*Task requirements*.
What lines below hold the string "each"? Copy them all.

*Dataset records*.
==============================

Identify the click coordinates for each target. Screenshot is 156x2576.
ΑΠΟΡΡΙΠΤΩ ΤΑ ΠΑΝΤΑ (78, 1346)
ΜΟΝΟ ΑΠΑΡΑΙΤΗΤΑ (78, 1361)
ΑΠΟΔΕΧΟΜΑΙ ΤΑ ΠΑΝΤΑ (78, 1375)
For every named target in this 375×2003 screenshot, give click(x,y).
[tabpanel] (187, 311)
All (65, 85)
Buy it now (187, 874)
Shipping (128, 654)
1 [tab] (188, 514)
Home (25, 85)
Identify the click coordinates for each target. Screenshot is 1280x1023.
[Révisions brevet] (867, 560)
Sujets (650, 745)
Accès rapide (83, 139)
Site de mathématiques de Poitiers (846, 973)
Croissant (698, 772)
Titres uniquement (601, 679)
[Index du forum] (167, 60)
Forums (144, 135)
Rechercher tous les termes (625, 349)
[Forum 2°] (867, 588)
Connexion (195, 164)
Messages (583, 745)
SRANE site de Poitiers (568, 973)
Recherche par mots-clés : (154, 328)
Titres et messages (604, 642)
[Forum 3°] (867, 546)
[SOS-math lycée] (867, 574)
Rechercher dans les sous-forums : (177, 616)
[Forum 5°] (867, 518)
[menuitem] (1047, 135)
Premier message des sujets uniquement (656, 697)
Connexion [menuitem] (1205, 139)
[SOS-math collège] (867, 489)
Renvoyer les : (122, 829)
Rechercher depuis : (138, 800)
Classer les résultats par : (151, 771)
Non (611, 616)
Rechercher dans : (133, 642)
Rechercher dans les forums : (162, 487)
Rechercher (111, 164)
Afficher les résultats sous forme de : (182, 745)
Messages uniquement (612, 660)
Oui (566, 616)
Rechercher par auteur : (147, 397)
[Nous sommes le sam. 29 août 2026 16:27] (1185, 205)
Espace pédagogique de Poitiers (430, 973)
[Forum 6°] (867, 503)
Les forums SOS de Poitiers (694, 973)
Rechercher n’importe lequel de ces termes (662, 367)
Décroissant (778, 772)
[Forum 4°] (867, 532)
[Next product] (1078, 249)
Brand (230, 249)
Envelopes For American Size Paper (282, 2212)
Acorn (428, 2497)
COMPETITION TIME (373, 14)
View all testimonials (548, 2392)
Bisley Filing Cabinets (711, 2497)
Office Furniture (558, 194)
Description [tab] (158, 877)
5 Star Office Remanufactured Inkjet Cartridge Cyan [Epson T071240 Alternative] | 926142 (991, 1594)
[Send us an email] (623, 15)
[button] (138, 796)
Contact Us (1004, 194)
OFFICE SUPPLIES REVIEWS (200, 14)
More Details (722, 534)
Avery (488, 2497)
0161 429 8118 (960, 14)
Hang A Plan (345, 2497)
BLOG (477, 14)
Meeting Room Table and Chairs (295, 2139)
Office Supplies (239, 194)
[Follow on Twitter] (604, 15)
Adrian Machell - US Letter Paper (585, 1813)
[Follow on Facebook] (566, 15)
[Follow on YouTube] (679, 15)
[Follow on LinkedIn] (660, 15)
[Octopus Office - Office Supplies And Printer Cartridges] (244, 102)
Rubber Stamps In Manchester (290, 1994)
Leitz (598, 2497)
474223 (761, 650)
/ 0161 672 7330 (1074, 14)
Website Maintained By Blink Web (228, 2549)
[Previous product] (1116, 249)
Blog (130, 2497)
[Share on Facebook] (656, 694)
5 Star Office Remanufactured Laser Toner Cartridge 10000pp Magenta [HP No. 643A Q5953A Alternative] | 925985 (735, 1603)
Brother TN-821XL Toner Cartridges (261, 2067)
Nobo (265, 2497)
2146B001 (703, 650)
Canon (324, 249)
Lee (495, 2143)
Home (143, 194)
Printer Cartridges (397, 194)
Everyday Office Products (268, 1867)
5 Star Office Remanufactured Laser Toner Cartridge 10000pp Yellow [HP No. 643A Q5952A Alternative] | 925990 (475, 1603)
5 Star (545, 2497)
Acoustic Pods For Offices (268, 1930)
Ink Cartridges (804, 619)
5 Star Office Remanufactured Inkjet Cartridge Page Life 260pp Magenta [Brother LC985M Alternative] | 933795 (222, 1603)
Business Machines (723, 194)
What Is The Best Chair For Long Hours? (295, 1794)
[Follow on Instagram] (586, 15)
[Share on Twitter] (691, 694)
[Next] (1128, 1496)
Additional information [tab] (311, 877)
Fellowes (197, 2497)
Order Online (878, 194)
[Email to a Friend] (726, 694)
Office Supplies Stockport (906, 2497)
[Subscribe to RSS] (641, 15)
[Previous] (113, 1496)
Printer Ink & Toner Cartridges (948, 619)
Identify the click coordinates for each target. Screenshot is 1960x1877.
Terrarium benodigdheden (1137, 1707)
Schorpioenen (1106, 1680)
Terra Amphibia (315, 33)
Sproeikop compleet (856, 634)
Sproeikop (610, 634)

==============================

*Answer box*.
Identify the click coordinates for each target. Screenshot is 156x2576.
Identify the click coordinates for each target. Screenshot is 1280x1023.
Identify the click coordinates for each target. Screenshot is 1960x1877.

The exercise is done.